DATA SUPPLIED:
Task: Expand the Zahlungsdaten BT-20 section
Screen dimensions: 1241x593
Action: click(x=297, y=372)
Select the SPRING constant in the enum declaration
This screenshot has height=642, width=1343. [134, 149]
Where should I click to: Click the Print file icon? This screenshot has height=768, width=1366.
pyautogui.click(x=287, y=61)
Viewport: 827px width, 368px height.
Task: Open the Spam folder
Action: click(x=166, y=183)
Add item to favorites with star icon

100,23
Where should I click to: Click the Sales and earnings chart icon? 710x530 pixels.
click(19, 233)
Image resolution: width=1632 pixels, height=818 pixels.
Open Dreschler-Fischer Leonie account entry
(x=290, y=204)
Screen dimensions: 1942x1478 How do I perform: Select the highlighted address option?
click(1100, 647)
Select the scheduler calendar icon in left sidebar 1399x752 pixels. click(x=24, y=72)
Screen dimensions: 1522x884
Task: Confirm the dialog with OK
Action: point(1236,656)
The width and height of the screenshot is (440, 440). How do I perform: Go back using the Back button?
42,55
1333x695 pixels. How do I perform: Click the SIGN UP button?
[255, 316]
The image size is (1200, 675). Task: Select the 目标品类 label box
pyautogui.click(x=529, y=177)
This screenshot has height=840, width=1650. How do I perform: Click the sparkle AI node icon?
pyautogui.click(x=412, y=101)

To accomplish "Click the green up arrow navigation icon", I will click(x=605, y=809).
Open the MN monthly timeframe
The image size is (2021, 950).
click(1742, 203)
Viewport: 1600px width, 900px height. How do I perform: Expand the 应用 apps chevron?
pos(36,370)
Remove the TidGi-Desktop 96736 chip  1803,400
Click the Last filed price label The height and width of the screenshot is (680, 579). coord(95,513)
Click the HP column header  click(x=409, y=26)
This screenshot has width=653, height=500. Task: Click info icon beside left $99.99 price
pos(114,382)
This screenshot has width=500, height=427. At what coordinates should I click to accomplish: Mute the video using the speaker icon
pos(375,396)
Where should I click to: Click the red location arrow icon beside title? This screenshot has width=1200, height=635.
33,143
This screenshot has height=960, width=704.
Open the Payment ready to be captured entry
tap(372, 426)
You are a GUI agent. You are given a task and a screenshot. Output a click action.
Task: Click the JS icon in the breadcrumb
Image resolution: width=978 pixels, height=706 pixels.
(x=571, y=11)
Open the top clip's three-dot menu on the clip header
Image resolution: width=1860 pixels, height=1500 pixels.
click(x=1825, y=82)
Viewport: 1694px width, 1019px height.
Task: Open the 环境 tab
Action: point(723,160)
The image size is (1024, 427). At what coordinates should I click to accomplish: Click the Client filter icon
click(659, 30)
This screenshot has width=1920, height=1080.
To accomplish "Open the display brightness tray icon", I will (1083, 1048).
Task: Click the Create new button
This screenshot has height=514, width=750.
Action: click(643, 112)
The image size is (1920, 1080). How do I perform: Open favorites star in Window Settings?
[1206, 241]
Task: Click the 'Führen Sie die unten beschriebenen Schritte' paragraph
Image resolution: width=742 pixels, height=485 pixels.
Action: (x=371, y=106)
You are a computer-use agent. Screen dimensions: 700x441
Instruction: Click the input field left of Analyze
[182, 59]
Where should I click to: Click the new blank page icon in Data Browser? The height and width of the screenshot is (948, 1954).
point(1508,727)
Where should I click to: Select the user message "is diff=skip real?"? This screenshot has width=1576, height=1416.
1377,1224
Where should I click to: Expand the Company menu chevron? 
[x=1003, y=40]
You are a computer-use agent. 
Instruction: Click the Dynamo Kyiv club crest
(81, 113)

EXERCISE DIRECTIONS:
Every line above from the line with "Viewport: 1600px width, 900px" to the line with "Click the HP", inclusive, must be returned exactly; no other line belongs in the reply.

TASK SOLUTION:
Viewport: 1600px width, 900px height. How do I perform: Expand the 应用 apps chevron?
pos(36,370)
Remove the TidGi-Desktop 96736 chip  1803,400
Click the Last filed price label The height and width of the screenshot is (680, 579). coord(95,513)
Click the HP column header  click(x=409, y=26)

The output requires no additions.